Text section:

- Armorel Location within Arkansas Armorel Location within the United States
- Coordinates: 35°55′20″N 89°48′03″W﻿ / ﻿35.92222°N 89.80083°W
- Country: United States
- State: Arkansas
- County: Mississippi
- Established: 1899

Area
- • Total: 1.48 sq mi (3.8 km^{2})
- • Land: 1.39 sq mi (3.6 km^{2})
- • Water: 0.09 sq mi (0.23 km^{2})
- Elevation: 259 ft (79 m)

Population (2020)
- • Total: 312
- • Density: 223.8/sq mi (86.4/km^{2})
- Time zone: UTC-6 (Central (CST))
- • Summer (DST): UTC-5 (CDT)
- ZIP code: 72310
- Area code: 870
- FIPS code: 05-02230
- GNIS feature ID: 2805619

= Armorel, Arkansas =

Armorel is an unincorporated community and census-designated place (CDP) in Mississippi County, Arkansas, United States. As of the 2020 census, it had a population of 312. It is in a largely rural area with most of its land devoted to forests and farms. Most of the town lies between Arkansas highways 18 and 312. The town's name was formed from the abbreviations of Arkansas and Missouri, along with the first three initials of its founder, Wilson.

== History ==
The town was founded in 1899 by lumber magnate and president of Lee Wilson and Company, R.E.L. Wilson as one of his many company holdings. By 1900, he was operating one of his companies, the Beall Lumber Company, in the community. The lumber mill and nearly three million feet of cut lumber later burned to the ground on June 10, 1902.

Raw data:
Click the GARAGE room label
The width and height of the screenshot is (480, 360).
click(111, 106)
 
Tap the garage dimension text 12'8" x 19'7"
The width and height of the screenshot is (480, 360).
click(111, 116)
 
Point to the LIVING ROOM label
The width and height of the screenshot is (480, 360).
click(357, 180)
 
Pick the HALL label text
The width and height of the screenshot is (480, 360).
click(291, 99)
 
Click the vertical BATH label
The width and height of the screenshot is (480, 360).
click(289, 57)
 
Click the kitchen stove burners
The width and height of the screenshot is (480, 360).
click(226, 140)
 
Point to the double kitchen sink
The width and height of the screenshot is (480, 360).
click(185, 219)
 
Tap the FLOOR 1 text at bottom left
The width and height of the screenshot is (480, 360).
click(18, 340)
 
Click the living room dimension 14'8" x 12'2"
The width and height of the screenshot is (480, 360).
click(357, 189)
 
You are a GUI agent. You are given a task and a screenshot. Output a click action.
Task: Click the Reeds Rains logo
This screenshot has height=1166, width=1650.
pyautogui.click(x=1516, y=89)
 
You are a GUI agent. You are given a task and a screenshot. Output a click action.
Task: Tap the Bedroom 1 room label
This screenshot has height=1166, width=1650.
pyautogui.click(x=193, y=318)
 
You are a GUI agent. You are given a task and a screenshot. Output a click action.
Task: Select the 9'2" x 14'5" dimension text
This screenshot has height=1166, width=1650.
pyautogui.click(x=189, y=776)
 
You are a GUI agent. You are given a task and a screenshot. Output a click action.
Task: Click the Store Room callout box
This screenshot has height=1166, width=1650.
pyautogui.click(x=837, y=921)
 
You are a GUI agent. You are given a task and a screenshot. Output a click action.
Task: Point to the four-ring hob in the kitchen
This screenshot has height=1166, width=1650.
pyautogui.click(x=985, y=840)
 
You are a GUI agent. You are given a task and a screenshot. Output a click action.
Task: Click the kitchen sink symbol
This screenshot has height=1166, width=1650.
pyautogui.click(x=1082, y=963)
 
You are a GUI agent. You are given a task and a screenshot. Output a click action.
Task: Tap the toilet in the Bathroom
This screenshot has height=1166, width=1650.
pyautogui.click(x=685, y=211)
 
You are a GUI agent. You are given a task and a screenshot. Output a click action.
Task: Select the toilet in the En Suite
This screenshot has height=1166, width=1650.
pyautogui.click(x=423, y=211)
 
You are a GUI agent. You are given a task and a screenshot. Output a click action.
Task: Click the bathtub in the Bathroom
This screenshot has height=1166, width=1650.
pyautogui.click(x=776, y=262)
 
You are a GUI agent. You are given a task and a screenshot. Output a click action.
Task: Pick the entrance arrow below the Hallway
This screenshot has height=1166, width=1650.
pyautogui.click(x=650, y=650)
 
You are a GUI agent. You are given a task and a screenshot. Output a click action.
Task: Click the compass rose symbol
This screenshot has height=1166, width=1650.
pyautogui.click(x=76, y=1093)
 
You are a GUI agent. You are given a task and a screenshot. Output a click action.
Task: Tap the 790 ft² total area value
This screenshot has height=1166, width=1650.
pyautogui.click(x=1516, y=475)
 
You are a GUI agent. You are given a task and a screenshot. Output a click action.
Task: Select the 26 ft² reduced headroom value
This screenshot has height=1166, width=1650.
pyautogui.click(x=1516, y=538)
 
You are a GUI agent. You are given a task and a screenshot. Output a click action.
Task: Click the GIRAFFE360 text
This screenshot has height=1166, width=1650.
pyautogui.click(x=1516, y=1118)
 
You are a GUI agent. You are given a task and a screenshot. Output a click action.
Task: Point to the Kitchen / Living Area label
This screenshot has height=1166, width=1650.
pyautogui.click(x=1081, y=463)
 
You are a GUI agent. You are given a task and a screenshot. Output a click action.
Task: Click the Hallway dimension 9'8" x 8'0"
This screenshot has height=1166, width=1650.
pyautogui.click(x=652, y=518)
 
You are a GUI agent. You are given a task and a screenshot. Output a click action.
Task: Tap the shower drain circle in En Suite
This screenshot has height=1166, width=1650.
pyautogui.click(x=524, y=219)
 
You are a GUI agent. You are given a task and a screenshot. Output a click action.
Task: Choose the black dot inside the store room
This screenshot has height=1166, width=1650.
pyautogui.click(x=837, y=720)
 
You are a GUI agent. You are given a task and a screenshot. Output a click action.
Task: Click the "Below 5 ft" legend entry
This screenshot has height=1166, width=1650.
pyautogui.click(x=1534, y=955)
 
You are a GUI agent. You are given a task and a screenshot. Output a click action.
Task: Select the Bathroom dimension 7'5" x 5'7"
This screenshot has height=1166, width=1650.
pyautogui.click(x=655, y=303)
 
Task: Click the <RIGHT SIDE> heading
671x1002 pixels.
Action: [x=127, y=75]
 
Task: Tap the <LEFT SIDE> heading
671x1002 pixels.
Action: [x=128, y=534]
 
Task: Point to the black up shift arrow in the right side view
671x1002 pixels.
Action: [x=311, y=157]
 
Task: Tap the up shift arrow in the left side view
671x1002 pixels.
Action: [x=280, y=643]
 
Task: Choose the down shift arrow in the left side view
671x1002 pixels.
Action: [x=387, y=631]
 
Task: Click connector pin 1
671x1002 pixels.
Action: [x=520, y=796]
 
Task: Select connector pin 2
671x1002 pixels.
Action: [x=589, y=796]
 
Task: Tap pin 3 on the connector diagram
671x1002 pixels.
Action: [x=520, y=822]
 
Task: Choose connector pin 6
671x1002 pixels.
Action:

Stated exercise 1: List every distinct year that appears in the Armorel article.
Stated exercise 2: Please continue the Armorel article, picking up after its last sentence.
The lines have nothing to do with the Armorel article.

Written reply 1: 1899, 1900, 1902, 2020

Written reply 2:
By 1904, the community received a rail connection when the Chickasawba Railroad completed its line from Blytheville to Barfield Landing on the Mississippi River. This line was soon after consolidated into the Jonesboro, Lake City, and Eastern Railroad.

In 1924, the community of Armorel hosted a division of Marcus Garvey's Universal Negro Improvement Association.

== Education ==
Public education for early childhood, elementary and secondary education is available from the Armorel School District, that leads to graduation from Armorel High School.

==Demographics==

Historical population
| Census | Pop. | Note | %± |
| 2020 | 312 |  | — |
U.S. Decennial Census 2020

===2020 census===

Armorel CDP, Arkansas Racial and ethnic composition Note: the US Census treats Hispanic/Latino as an ethnic category. This table excludes Latinos from the racial categories and assigns them to a separate category. Hispanics/Latinos may be of any race.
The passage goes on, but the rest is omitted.